2.3.1 Allgemeines
Rz. 275
§ 2 Abs. 3 AStG enthält die Definition des in § 2 Abs. 1 S. 1 Nr. 2 AStG enthaltenen Tatbestandsmerkmals der wesentlichen wirtschaftlichen Interessen im Inland (Geltungsbereich des AStG). Es handelt sich um drei alternative Tatbestände, weshalb die Erfüllung eines Tatbestands ausreicht. Durch die Voraussetzung eines entsprechenden Inlandsinteresses soll der Anwendungsbereich des § 2 AStG auf Fälle einer intensiven wirtschaftlichen Verbindung zum Inland begrenzt werden. Dies mag für Fälle des § 2 Abs. 3 Nr. 1 AStG zutreffen. Die in den Nrn. 2 und 3 des Abs. 3 normierten absoluten und relativen Einkunfts- und Vermögensgrenzen sind dagegen deutlich zu niedrig angesetzt, wodurch das mit der Vorschrift verfolgte Ziel, auf einen wesentlichen Teil des Einkommens oder Vermögens abzustellen, regelmäßig verfehlt wird.
Rz. 276
Die Definition der wesentlichen wirtschaftlichen Inlandsinteressen basiert auf qualitativen und quantitativen Merkmalen. Das Vorliegen wesentlicher wirtschaftlicher Inlandsinteressen ist für jeden Vz neu zu prüfen. Ein wesentliches wirtschaftliches Inlandsinteresse muss somit nicht bei Wegzug vorgelegen haben, sondern kann zu einem späteren Zeitpunkt im maßgeblichen Zehnjahreszeitraum begründet werden. Soweit der jeweilige Tatbestand auf die Höhe der Einkünfte oder des Vermögens abstellt, sind die entsprechenden Werte nach Maßgabe des deutschen Steuerrechts, d. h. unter Anwendung der Ermittlungsvorschriften des EStG und der Bewertungsvorschriften des BewG, zu bestimmen.

» **ANGEZEIGTE DATEN**
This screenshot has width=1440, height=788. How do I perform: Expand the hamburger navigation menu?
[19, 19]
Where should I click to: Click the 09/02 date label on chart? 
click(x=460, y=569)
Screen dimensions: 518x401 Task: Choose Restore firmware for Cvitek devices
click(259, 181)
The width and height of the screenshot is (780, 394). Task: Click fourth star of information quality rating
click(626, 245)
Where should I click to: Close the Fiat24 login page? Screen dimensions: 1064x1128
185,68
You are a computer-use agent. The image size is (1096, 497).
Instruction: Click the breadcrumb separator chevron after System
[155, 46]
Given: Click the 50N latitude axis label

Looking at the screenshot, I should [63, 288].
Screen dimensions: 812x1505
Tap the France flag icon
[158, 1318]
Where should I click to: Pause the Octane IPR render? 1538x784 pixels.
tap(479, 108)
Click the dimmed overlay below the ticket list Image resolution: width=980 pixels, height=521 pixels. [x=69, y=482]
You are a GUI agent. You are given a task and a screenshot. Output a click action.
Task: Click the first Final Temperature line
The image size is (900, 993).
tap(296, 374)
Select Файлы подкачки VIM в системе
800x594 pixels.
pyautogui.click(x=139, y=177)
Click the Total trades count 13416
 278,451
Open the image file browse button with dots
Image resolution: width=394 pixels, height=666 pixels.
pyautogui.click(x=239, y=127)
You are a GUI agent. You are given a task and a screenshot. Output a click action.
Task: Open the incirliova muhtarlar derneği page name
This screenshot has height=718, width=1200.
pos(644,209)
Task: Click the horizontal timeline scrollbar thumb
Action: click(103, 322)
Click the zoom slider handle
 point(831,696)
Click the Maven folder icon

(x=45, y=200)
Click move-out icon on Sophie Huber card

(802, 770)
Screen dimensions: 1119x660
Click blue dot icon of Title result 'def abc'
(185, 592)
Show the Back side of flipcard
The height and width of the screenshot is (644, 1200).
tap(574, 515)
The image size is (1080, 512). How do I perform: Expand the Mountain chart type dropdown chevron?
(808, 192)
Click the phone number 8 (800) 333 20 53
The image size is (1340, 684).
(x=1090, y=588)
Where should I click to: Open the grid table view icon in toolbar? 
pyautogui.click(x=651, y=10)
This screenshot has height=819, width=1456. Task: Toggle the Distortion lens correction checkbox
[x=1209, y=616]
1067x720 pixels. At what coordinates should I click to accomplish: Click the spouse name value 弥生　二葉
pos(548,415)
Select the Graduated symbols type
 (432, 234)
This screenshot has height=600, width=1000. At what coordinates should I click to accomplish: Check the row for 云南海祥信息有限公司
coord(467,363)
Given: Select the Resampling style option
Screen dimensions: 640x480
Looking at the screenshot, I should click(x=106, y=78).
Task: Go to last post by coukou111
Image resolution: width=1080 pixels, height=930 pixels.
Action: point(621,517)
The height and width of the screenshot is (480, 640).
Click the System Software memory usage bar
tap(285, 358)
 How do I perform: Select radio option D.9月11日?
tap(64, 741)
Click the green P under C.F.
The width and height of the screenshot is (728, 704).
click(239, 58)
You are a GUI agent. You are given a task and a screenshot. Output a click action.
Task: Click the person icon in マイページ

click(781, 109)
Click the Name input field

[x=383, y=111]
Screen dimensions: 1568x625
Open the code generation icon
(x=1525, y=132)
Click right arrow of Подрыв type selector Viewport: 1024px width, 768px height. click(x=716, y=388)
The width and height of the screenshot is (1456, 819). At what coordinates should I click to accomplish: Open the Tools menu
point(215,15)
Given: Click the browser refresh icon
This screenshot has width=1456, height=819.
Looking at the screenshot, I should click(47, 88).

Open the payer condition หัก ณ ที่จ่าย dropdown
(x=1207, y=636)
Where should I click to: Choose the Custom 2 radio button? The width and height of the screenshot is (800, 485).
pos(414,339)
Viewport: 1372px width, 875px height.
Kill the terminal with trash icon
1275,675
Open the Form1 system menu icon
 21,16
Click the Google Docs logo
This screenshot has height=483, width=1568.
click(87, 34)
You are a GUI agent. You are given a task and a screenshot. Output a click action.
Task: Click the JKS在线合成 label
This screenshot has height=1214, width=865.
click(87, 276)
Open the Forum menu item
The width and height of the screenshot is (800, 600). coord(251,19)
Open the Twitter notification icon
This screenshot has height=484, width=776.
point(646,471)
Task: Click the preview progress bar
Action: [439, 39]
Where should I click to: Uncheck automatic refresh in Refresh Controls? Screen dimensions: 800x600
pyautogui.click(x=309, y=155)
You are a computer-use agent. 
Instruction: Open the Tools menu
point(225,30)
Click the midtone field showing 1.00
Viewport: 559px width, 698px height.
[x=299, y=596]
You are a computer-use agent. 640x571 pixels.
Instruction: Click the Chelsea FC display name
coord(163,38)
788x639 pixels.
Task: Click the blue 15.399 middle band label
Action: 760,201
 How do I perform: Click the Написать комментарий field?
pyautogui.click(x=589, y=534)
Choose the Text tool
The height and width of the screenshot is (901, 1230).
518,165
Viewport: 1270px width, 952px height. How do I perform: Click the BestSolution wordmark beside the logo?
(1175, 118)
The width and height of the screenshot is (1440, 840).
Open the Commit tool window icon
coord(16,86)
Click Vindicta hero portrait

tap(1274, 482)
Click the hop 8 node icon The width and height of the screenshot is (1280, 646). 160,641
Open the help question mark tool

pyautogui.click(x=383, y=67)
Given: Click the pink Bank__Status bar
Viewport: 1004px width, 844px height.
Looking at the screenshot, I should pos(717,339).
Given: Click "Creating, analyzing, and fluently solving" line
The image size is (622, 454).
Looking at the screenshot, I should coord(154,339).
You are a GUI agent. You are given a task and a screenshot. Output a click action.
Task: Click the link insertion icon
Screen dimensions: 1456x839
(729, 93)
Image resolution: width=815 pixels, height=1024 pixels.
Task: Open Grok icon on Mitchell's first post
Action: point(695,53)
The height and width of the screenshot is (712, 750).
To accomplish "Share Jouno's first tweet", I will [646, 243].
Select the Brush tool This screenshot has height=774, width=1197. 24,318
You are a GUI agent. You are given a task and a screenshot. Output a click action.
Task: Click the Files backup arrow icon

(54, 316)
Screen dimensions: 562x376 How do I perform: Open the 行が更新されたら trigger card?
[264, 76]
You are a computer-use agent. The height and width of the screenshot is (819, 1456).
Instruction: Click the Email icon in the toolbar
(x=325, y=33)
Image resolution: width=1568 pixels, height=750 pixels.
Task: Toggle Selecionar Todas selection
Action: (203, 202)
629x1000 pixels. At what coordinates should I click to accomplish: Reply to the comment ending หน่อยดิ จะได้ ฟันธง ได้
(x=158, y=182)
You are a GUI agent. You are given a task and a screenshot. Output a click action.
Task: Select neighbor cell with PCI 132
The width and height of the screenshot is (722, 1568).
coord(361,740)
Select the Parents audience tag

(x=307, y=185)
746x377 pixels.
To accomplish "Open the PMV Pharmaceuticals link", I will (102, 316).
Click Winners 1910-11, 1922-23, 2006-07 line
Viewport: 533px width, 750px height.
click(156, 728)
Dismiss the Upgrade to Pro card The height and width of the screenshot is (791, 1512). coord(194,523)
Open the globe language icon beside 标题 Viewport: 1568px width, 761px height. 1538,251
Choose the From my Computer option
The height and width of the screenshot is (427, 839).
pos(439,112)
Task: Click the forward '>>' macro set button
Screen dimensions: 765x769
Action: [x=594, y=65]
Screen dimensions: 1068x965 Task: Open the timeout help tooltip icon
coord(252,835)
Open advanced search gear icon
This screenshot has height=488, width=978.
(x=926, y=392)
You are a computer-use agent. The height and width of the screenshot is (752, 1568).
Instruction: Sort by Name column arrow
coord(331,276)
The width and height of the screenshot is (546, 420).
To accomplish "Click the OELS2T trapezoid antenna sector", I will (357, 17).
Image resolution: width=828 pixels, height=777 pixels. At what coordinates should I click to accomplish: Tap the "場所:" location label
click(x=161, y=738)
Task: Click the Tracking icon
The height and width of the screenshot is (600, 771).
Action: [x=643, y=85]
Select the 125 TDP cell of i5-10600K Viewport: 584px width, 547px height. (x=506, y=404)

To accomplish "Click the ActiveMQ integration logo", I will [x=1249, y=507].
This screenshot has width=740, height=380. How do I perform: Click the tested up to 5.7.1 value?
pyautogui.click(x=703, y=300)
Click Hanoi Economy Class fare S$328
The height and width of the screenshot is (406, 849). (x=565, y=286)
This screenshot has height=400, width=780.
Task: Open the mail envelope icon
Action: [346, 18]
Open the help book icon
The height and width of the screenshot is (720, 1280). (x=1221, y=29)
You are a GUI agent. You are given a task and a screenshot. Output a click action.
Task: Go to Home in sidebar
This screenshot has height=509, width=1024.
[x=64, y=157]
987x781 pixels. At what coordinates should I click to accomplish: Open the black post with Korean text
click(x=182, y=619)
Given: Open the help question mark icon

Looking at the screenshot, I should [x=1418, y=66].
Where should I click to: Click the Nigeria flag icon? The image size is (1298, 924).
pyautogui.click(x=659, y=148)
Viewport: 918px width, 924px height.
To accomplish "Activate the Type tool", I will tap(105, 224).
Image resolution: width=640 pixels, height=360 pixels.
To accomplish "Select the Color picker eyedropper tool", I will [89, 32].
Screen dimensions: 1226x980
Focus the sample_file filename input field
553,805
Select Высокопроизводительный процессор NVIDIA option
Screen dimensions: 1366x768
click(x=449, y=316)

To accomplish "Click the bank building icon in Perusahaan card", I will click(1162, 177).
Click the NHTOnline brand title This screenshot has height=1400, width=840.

» **AUFGABENSTELLUNG A**
Führen Sie sämtliche Gesetze auf, die im zitierten Text mit ihrer Abkürzung genannt werden.
» **AUFGABENSTELLUNG B**
Geben Sie die Passage des zitierten Textes wieder, die mit „2.3.1 Allgemeines“ einsetzt und sich bis einschließlich „regelmäßig verfehlt wird.“ erstreckt.

» **SCHRIFTLICHE LÖSUNG A**
AStG, EStG, BewG

» **SCHRIFTLICHE LÖSUNG B**
2.3.1 Allgemeines
Rz. 275
§ 2 Abs. 3 AStG enthält die Definition des in § 2 Abs. 1 S. 1 Nr. 2 AStG enthaltenen Tatbestandsmerkmals der wesentlichen wirtschaftlichen Interessen im Inland (Geltungsbereich des AStG). Es handelt sich um drei alternative Tatbestände, weshalb die Erfüllung eines Tatbestands ausreicht. Durch die Voraussetzung eines entsprechenden Inlandsinteresses soll der Anwendungsbereich des § 2 AStG auf Fälle einer intensiven wirtschaftlichen Verbindung zum Inland begrenzt werden. Dies mag für Fälle des § 2 Abs. 3 Nr. 1 AStG zutreffen. Die in den Nrn. 2 und 3 des Abs. 3 normierten absoluten und relativen Einkunfts- und Vermögensgrenzen sind dagegen deutlich zu niedrig angesetzt, wodurch das mit der Vorschrift verfolgte Ziel, auf einen wesentlichen Teil des Einkommens oder Vermögens abzustellen, regelmäßig verfehlt wird.